Adrienne Rich argued that heterosexuality is not natural or intrinsic to humans but is a political institution that supports the patriarchal domination of men over women in society, and feminist literature still functions under a heterosexual paradigm. She believes that feminist authors do not adequately acknowledge that institutions such as marriage are merely socializations that have been internalized and reproduced in society. This institution defines the standards for sexual and romantic relationships and alienates those outside these standards.

Rich originally wrote this essay to challenge lesbian erasure in the majority of feminist literature. She says the article was not written to ostracize or widen divides, but as a call to action for heterosexual feminists to look upon heterosexuality as an oppressive political institution and to help dismantle and change it. She urges these women to direct their attention towards other women and says that lesbian existence is a natural extension of feminism.

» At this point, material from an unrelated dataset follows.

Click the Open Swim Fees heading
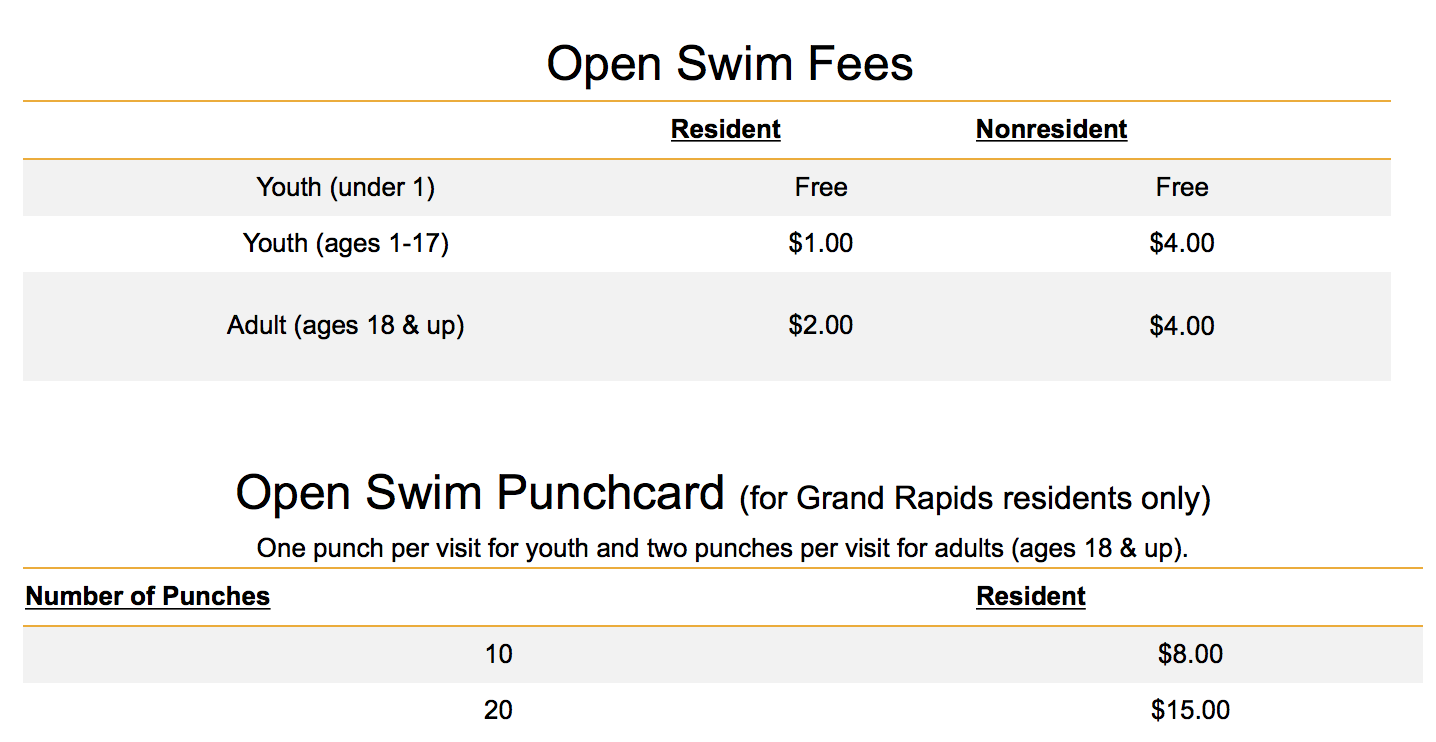This screenshot has height=742, width=1436. tap(729, 64)
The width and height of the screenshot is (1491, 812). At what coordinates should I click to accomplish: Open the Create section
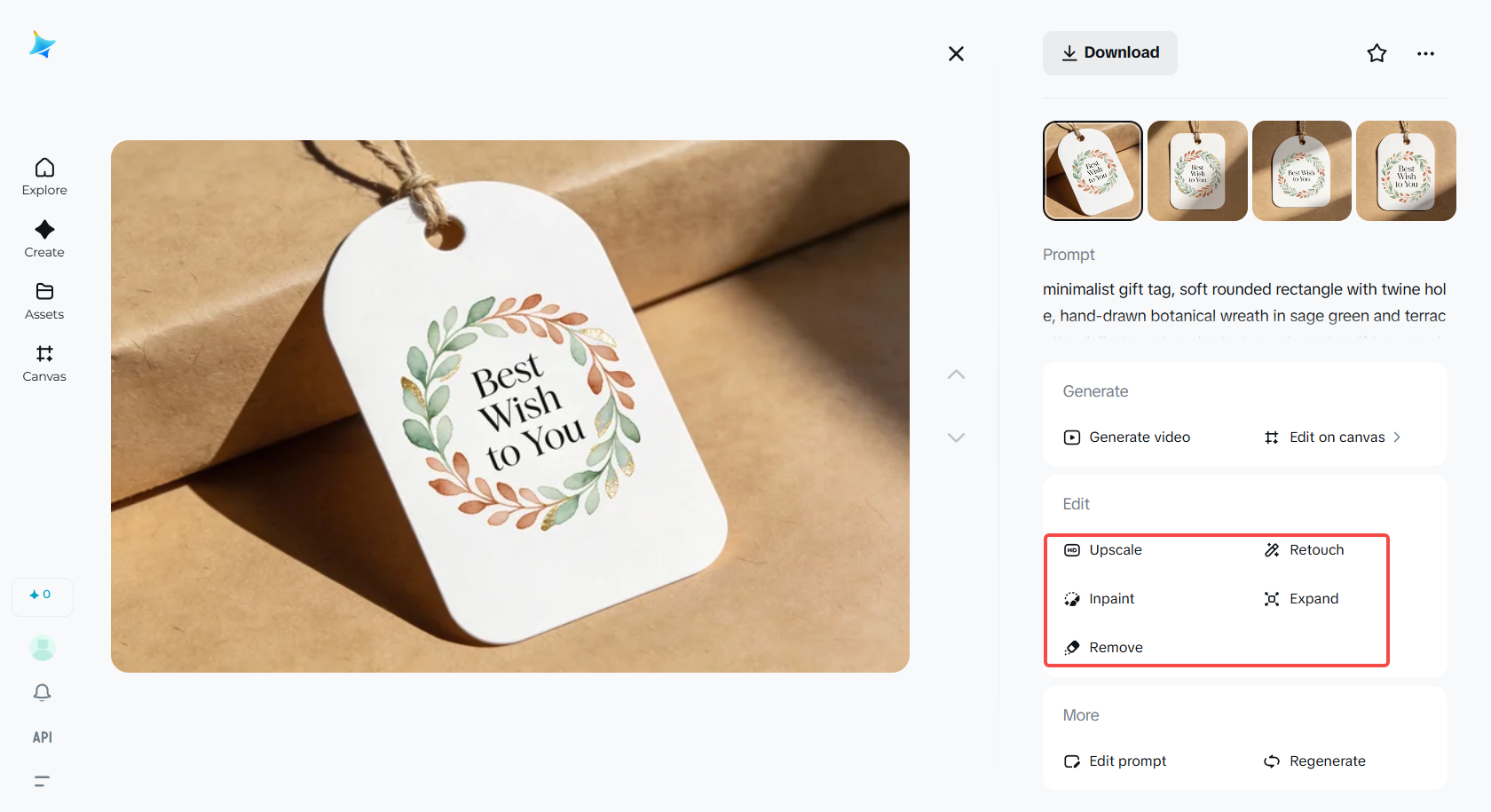(x=43, y=238)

Rich introduces the term "lesbian existence" as an alternative to "lesbianism" and defines it not only as a sexual identity but as a concept and descriptor for living life in a way that consciously defies patriarchal society. The terminology of lesbian existence implies the historical, current, and future presence of lesbians. Paired with this term is the concept of the "lesbian continuum" as a way to broaden the lesbian existence to include female friendship, camaraderie, and any other type of emotionally intimate relationship between women. The term "lesbian" limits these intimate relationships to only romantic or sexual ones, thus limiting the term "erotic". The term lesbian continuum expands into Audre Lorde's definition of eroticism.

Lorde's definition of the erotic removes it from the sexual context in which it has been placed and brings it closer to the origins of the word eros, love in all its aspects. Her definition states that the erotic is women's capacity to feel overwhelming joy when they tap into their innermost desires, using their creative energy, sharing a deeper connection with others, and doing what feels innately right. The full experience of eroticism is dangerous to the patriarchy because women will search for fulfillment in all aspects of their lives once they understand the full capacity of joy they can experience. It would break the prioritization of men's desires.

Compulsory heterosexuality is viewed as an institution that acts upon people from birth, and thus, people are assumed to be heterosexual until proven otherwise. Due to this, Sandra Lipsitz Bem argues that sexual minorities have a greater "global identity development" from people investigating their experiences and senses of self in contrast to society. Those with minority sexual orientations are found to consider their sexual orientation as integral to their relationships with other people and as a foundation for their overall identity.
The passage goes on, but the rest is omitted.